═════ Records to process ═════

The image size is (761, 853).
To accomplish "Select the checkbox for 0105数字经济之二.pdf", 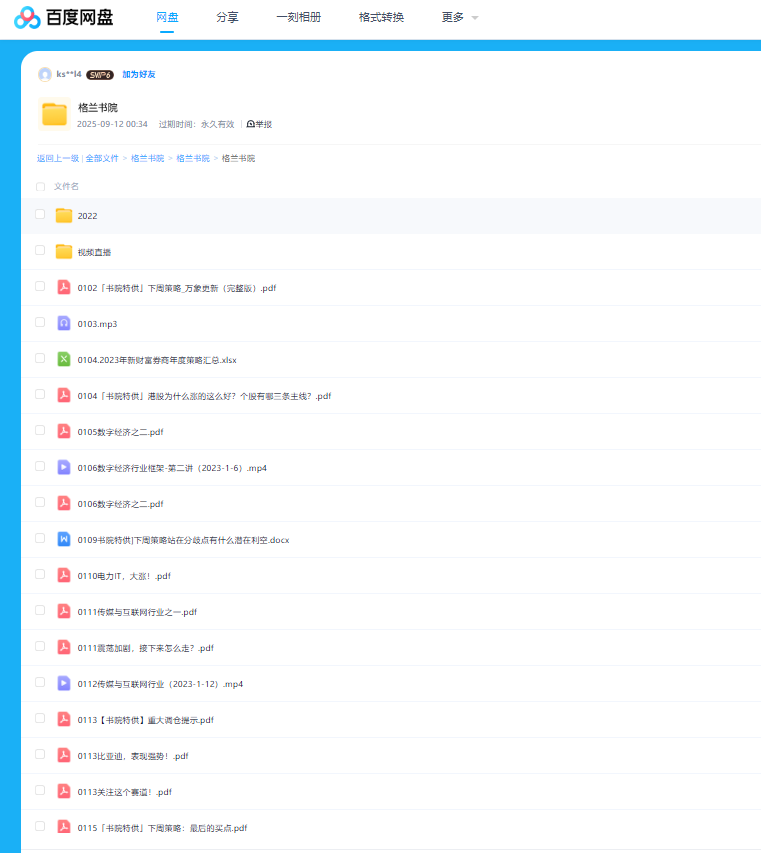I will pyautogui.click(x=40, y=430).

═════
═════ Records to process ═════

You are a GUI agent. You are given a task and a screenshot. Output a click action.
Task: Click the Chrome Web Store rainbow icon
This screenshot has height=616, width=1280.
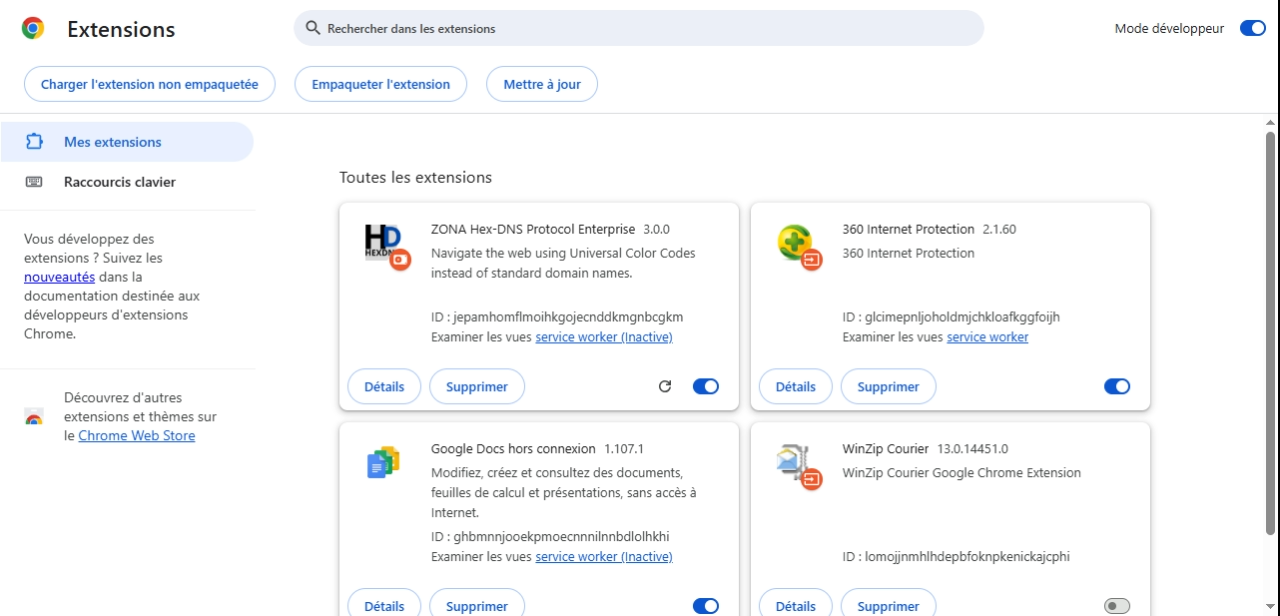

═════

What is expected: Within the records, the lines containing the string "screenshot" are to be counted and their number given without comment.

Answer to the exercise: 2